The Oktoberfest has grown in size and popularity since it began in 1810. It began as a public wedding celebration of Crown Prince Ludwig and Princess Therese of Saxony-Hildburghausen. Despite the name the Munich Oktoberfest usually starts in September, Today the Munich festival traditionally takes place during the sixteen days up to and including the first Sunday in October with Oktoberfest 2010 starting on Saturday, 18th September.
The opening ceremonies for the Munich Oktoberfest 2010 will commence in the Schottenhamel Tent at midday on Saturday 18th September, when the Mayor will conduct the Official Tapping of the Keg. It is advisable to get an early start for the ceremony as it's usually very well attended.

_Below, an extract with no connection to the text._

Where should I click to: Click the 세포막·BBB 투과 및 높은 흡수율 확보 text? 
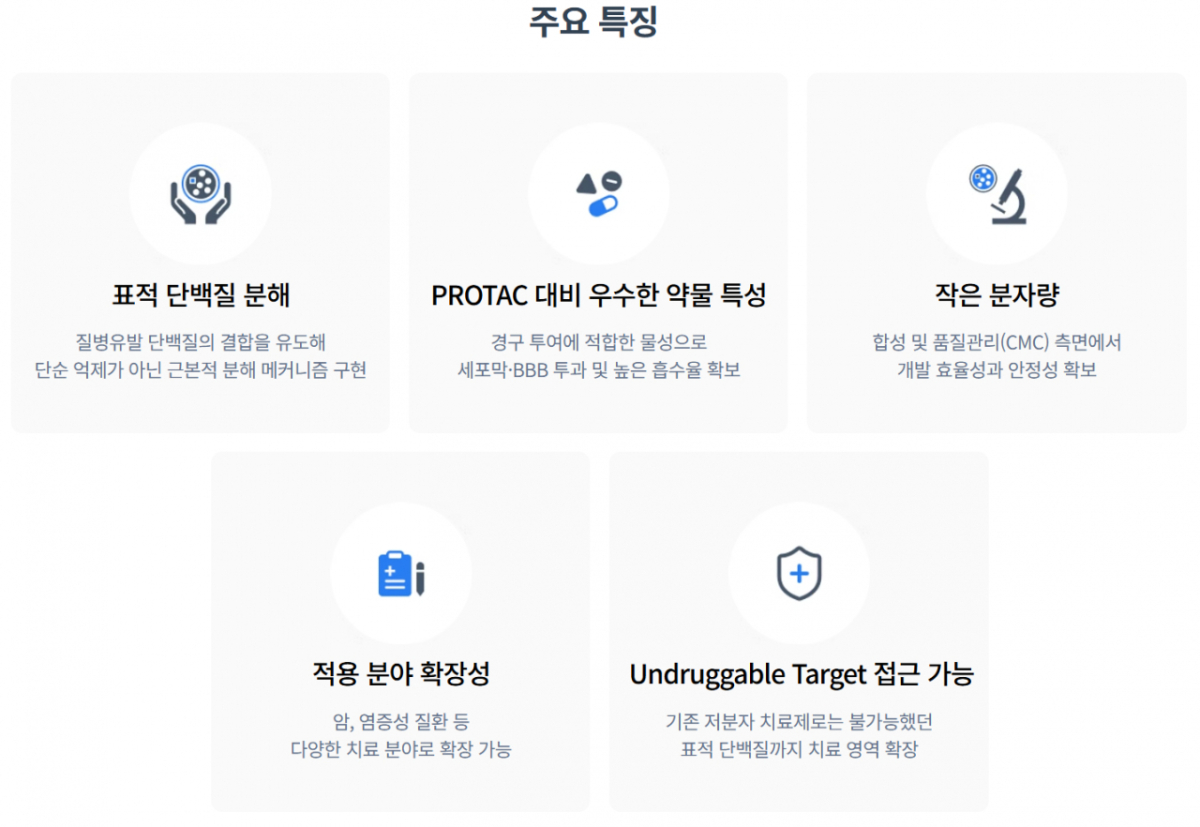[599, 370]
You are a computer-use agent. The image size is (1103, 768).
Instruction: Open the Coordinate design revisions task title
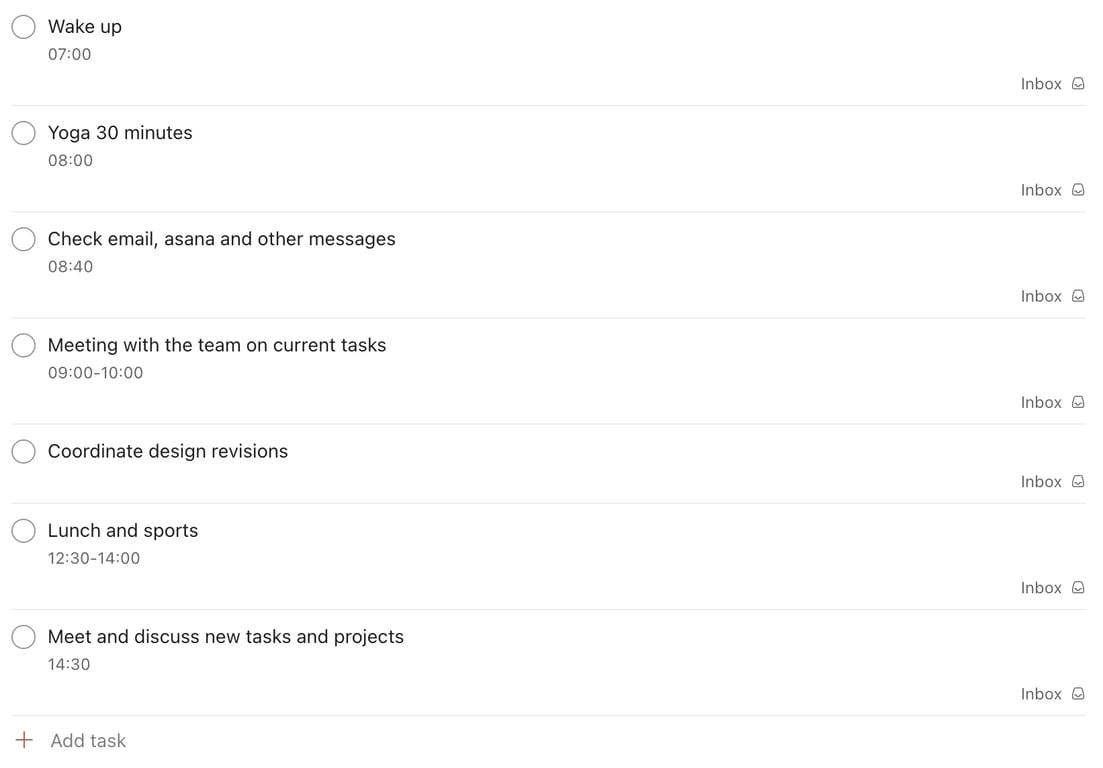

The entry in the tents of Oktoberfest is free but seating is reserved so if you haven't booked you will have to stand while you imbibe. There are more than 30 tents at the Oktoberfest but the best tents tend to be the Small and Medium ones. Get there in the morning otherwise you will have to queue in line to get in the tents.
Try to find a tent to suit your style. The backpacker hordes and Japanese tour groups make a beeline for the Hofbräu tent which can be quite raucous. If you want to sample something a little more refined check out the Augustiner, Ochsenbraterei (ox-roasting) or Fischer-Vroni tents.